Would love to understand how activity and local-activity replays work on workflow re-execution.
Let us assume the following workflow execution sequence for the same workflow.

WE1 - Workflow Execution 1
WE2 - Workflow Execution 2
LA1, LA2 - Local Activities
A1, A2 - Activities
S, F - Success, Failure

Activity

Let us assume the following sequence with A3 failing because it reached maxActivityRetry attempts.
WE1 - A1 (S) → A2 (S) → A3 (F)

Local Activity

Let us assume the following sequence with LA3 failing because it reached maxActivityRetry attempts.
WE3 - LA1 (S) → LA2 (S) → LA3 (F).

Questions

  1. In WE2 [Retry of WE1], I am assuming only LA3 would get re-executed. Is my assumption correct ? So the sequence would be

WE2 → A1 [No Op] → A2 [No Op] → A3 [Retry]

  1. In WE4 [Retry of WE3], I am assuming only LA3 would get re-executed. Is my assumption correct ?
    WE4 → LA1 [No Op] → LA2 [No Op] → LA3 [Retry]

  2. The event log in temporal UI shows different date/time stamps for A1 [Original execution] and A1 [No-op]. Is that intended ?

  3. Would the same behavior apply for activities run in parallel as well ?

Workflow retry, which is reexecuting workflow from the beginning, is entirely unrelated to workflow replay, which is used to recover a workflow to its current state.

Why are you even talking about workflow retry? We don’t recommend retrying workflows in the 99% of use cases. That’s why workflows don’t have retry options by default as opposed to activities that have them.

@maxim : Apologies for the mixing the terminology up. In case of maximumAttempts being exceeded on an activity, would the workflow be replayed ?

No. It will fail. Why do you want to set maxAttempts?

Got it. I want to use maxAttempts to retry after a few minutes in case of transient failures. I was originally thinking of using the workflow retry to retry after a few minutes.

Here is my scenario

  1. There are 1000 items inside a batch that I need to process. Each batch would start as a workflow and the items would be processed inside a function. These call an internal system with low latency (~100ms) to process the item.
  2. There is no guarantee that these 1000 inside a batch that would succeed - as there might be transient issues.
  3. I would like to reprocess only the failed items after a few minutes - as these are transient errors.

There are two options that I can choose from.
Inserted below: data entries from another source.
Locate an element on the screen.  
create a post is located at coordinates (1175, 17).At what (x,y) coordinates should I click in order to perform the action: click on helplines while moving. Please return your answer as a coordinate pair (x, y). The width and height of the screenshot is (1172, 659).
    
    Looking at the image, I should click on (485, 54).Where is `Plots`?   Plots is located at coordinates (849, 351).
  1. Using Regular activities -
    - This causes heavy load on the system. So we want to avoid them if local activities work.
  2. Using Local activities
    - I would love to understand the behavior better before using them. In case of local activities, how do I make sure 1) All items are processed successfully and reliably. 2) Successful items are not processed again ?

Thanks again !
Kumar

Is processing of an item idempotent? In some failure cases all local activities are reexecuted, even the completed ones.